Вот какие картины вызвал в памяти старшего ремонтного мастера автоматический ткацкий станок № 1005, изготовленный на Ленинградском заводе имени Карла Маркса.

Теперь Анне казалось, что жить лучше, чем жили они с мужем, просто немыслимо… Нет, она не забыла/ что в последние годы не все шло гладко. Она так и не сделалась настоящей хозяйкой в домике Узоровых, не постигла прелести тихих вечеров в затянутой вьюнками беседке, у самовара, дышащего острым, приятным дымком сухих сосновых шишек, не полюбила грядок и клумб, на которых все свое свободное время священнодействовала свекровь, не пристрастилась к вышиванию, не постигла тайн засолки огурцов и квашения капусты — предмет семейной гордости. Она осталась сама собой, и Георгий Узоров так и не смог смириться с тем, что, став женой и матерью, она по-прежнему продолжает воспринимать фабричные дела как что-то самое главное, личное, близкое сердцу. Он любил провести свободный вечерок дома, за газетой, за беседой с соседом, заглянувшим на огонек. Ее тянуло на люди — в клуб, в театр, в кино, просто прогуляться под руку с мужем… И ссорились они иногда потому, что за годы семейной жизни не научились уступать друг другу даже в мелочах, и в запале ссоры Анне не раз хотелось связать в узелок свои платья, забрать детей, уйти из уютного домика в слободке в общежитие к своим старикам…
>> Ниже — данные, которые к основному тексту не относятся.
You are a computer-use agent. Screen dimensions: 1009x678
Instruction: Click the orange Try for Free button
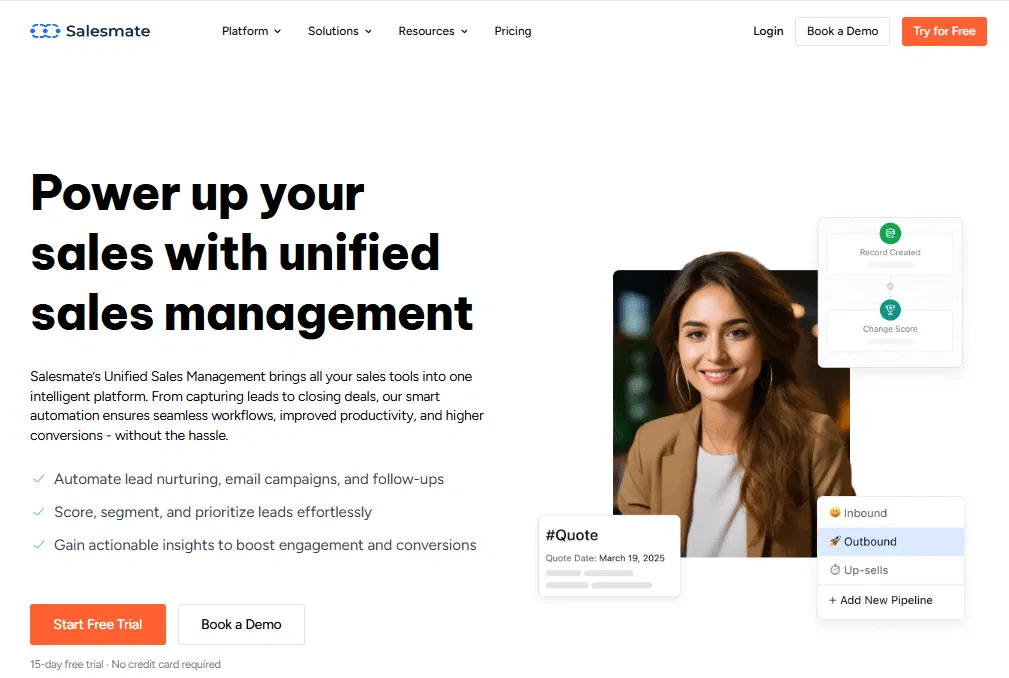[944, 32]
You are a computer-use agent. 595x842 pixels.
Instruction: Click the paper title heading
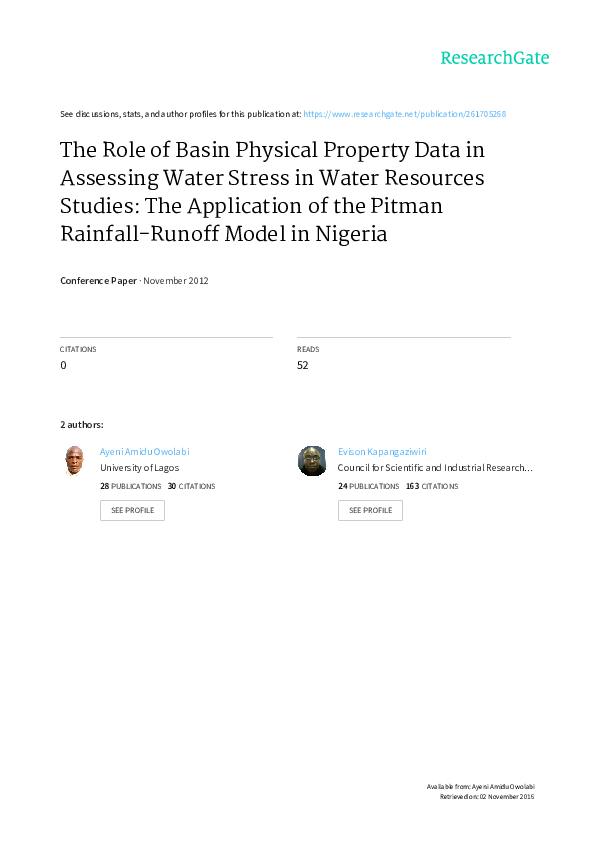[272, 192]
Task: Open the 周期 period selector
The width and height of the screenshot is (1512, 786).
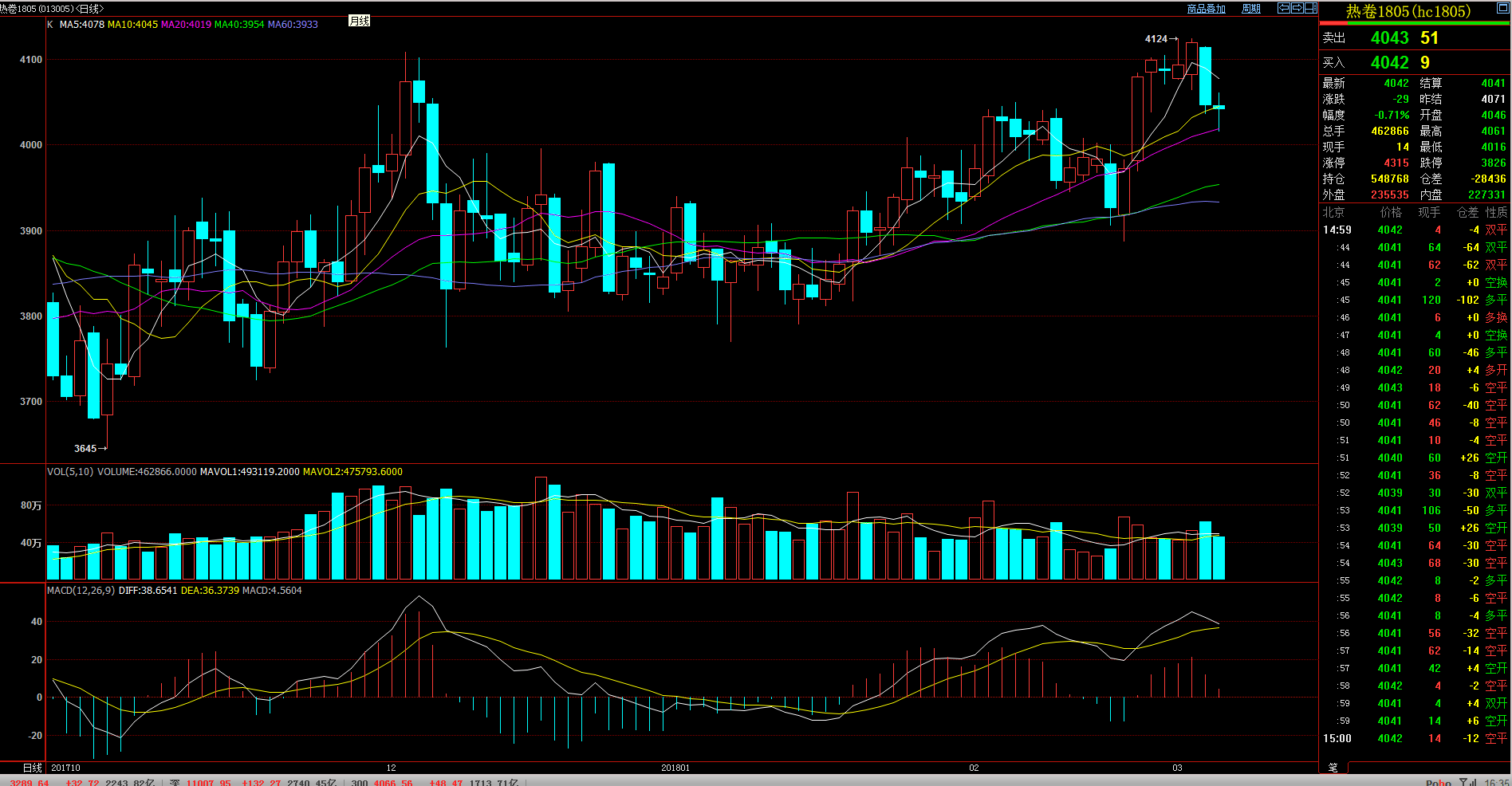Action: [x=1250, y=9]
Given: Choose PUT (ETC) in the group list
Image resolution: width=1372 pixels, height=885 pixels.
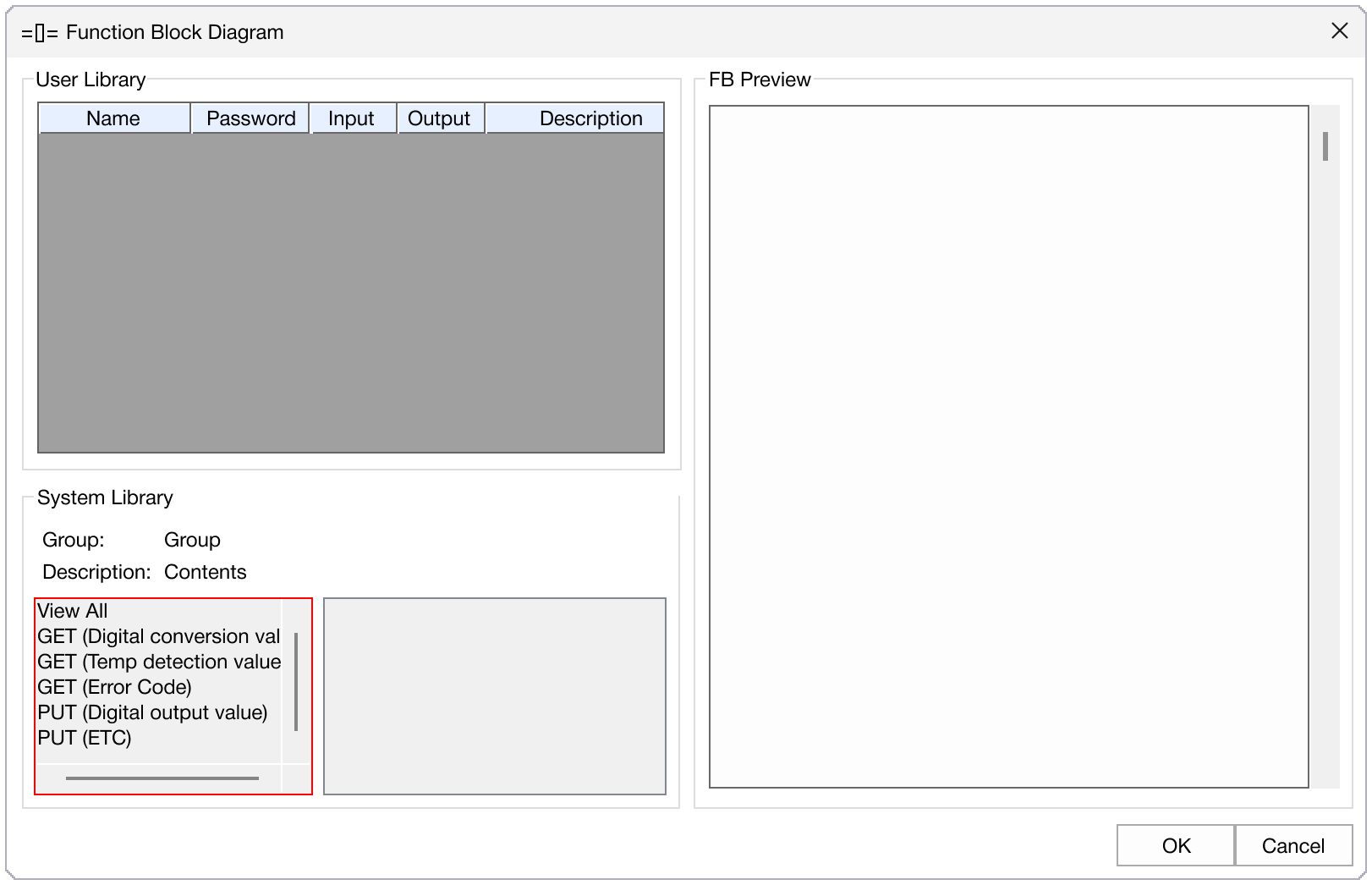Looking at the screenshot, I should (x=85, y=738).
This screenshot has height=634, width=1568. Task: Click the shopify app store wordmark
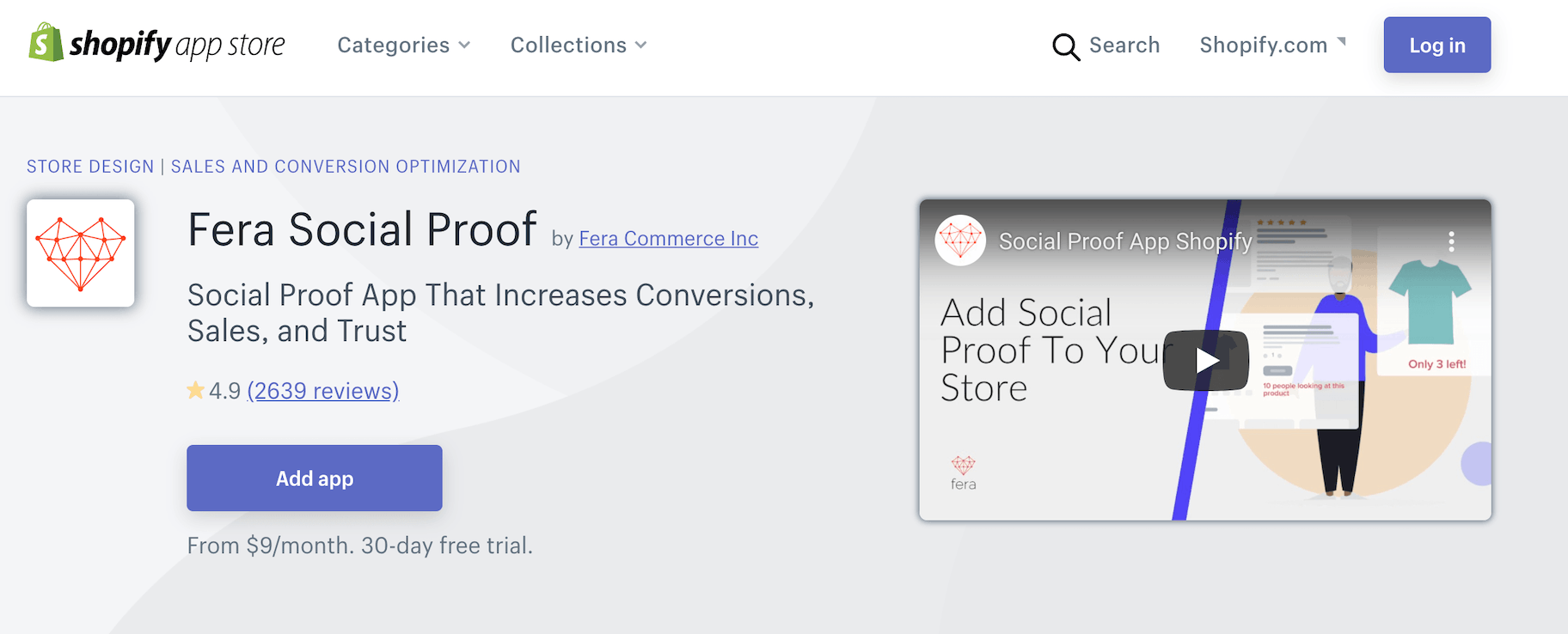tap(177, 45)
А вот теперь, когда испытания войны отмели все наносное, произвели строгую пробу всему, она, вспоминая об этих ссорах, думала: какая же это вое чепуха! Уютным и милым казался ей домик в три окошка с резными, затейливыми наличниками. И чем бы она теперь не пожертвовала, чтобы все пошло по-старому, стало таким, каким было до 22 июня!

Расставляя людей, давая им советы, сама при случае ловко действуя ключом, Анна вся была во власти этих мыслей. И появлялись томительные вопросы: почему муж так редко пишет; почему письма становятся все короче, все холоднее?.. Или ей это кажется?.. Может быть, нервы шалят после всего пережитого… И почему именно тут, в цехе, все эти тревоги стали такими острыми и неотвязными, почему, работая, она все время вспоминает его голос, его каштановые волосы, его губы, от которых всегда приятно пахнет табаком, его ласковые руки…

— Анна Степановна, эй, замечталась… — позвали ее.

— А? Что? — не сразу сообразила она.

— Первый рядок прошли, перекур надо, — вытирая руки концами, довольно говорил старый слесарь. — И ведь, скажи на милость, все сохранилось: по шейкам осей шкуркой пройтись, ржавчину обтереть — хоть сейчас запускай.